1

I have two type of datasets, with csv or fixed length data. In csv data the fieldlist is just a list of names, while in fixed length data each field is specified by fieldName and fieldLength. I need a json schema to validate both cases, but after trying several solutions, including these, I am not sure it can be done. Or maybe my understanding of JSON schema is still far from perfect.

json :

{
      "dataset": "csv data",
      "dataFormat": "csv",
      "fieldList": [{
                  "fieldName": "id"
            },
            {
                  "fieldName": "num"
            },
            {
                  "fieldName": "struct"
            }
      ]
}

{
    "dataset": "fixed length",
    "dataFormat": "fixed",
    "fieldList": [{
            "fieldName": "id",
            "fieldLength": 13
        },
        {
            "fieldName": "num"
        },
        {
            "fieldName": "struct"
        }
    ]
}

JSON schema:

{
  "$schema": "http://json-schema.org/draft-07/schema#",
  "type": "object",
  "required": [
    "dataset",
    "dataFormat",
    "fieldList"
  ],
  "properties": {
    "dataset": {
      "$id": "#/properties/dataset",
      "type": "string"
    },
    "dataFormat": {
      "$id": "#/properties/dataFormat",
      "type": "string",
      "enum": [
        "csv",
        "fixed"
      ]
    },
    "fieldList": {
      "$id": "#/properties/fieldList",
      "type": "array",
      "additionalItems": true,
      "items": {
        "$id": "#/properties/fieldList/items",
        "type": "object",
        "additionalProperties": true,
        "required": [
          "fieldName"
        ],
        "if": {
          "properties": {
            "dataFormat": {
              "const": "fixed"
            }
          }
        },
        "then": {"items":{
          "required": [
            "fieldLength"
          ]}
        },
        "properties": {
          "fieldName": {
            "$id": "#/properties/fieldList/items/properties/fieldName",
            "type": "string"
          },
          "fieldLength": {
            "$id": "#/properties/fieldList/items/properties/fieldLength",
            "type": "integer"
          }
        }
      }
    }
  }
}

Both documents are positively validated, even if in the "fixed" type only the first item includes the required fieldLength. Any suggestion ?

mre
  • 95
  • 1
  • 7

1 Answers1

1

There are a few things in your schema that can be improved:

  1. The if/then is in the wrong place. Right now, the if looks for a "dataFormat" property inside the "fieldList" items and never finds one. The then likewise tries to enforce the existence of a "fieldLength" property in "fieldList".items.items (and since "fieldList".items is an object and not an array, that would simply be ignored.
  2. You should remove the additionalItems attribute. To quote json-schema.org:

    When items is a single schema, the additionalItems keyword is meaningless, and it should not be used.

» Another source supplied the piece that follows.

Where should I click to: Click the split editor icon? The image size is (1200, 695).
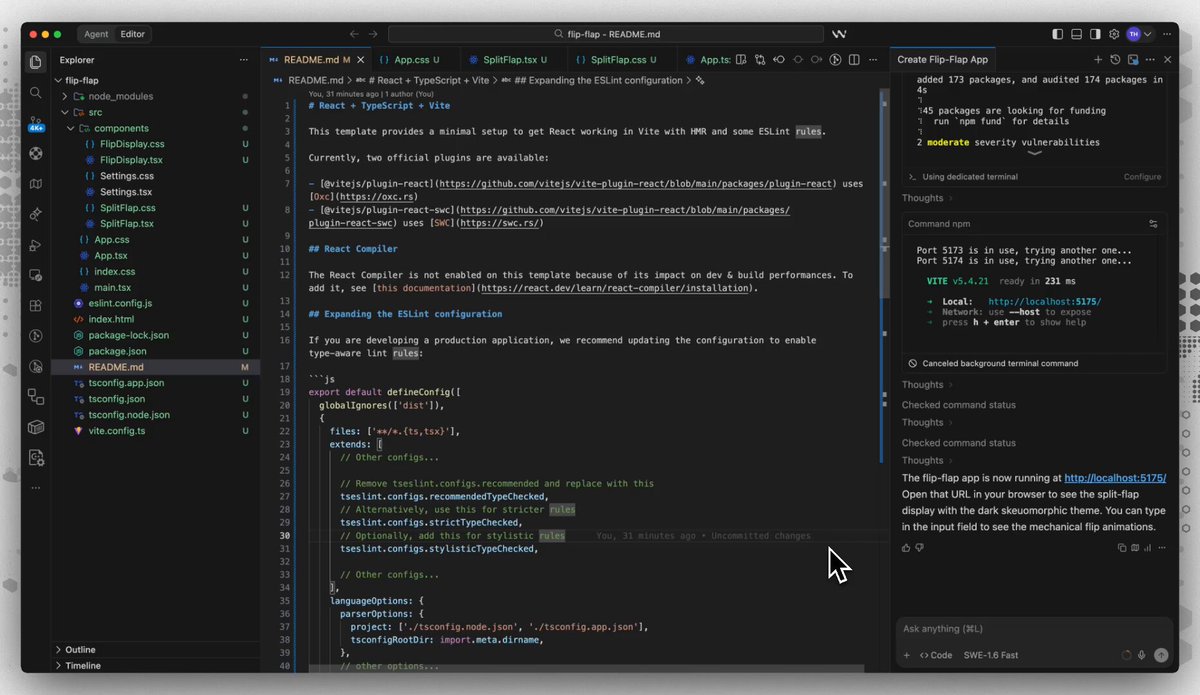click(856, 60)
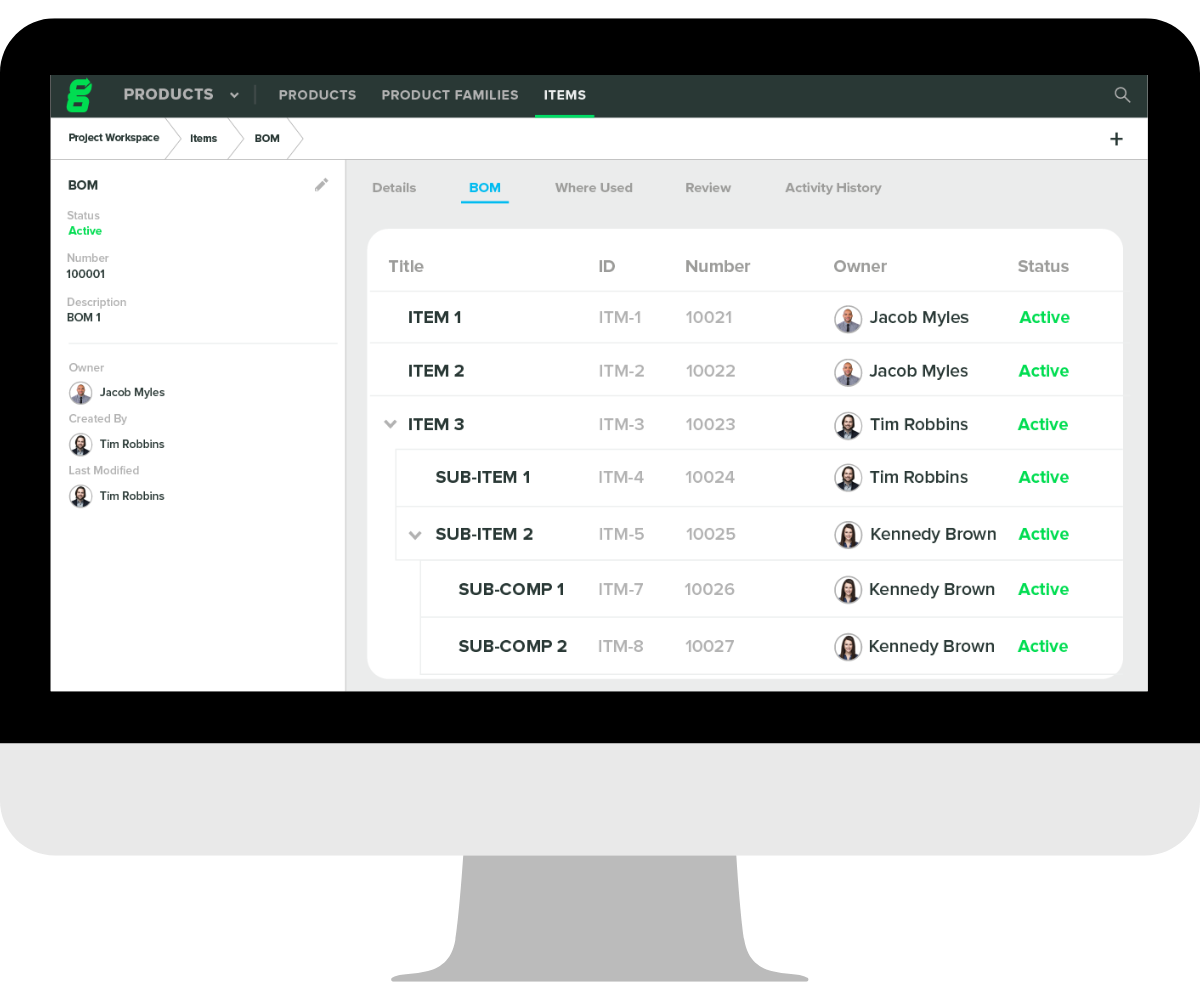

  3. You can remove the additionalProperties attribute, since its default value is already true. Another quote from json-schema.org:

    The additionalProperties keyword is used to control the handling of extra stuff, that is, properties whose names are not listed in the properties keyword. By default any additional properties are allowed.

  4. The $id attributes are not adding much value (and are not compatible with the newer Draft 2019-09, where they would only be allowed in the new $anchor keyword). You may want to omit those.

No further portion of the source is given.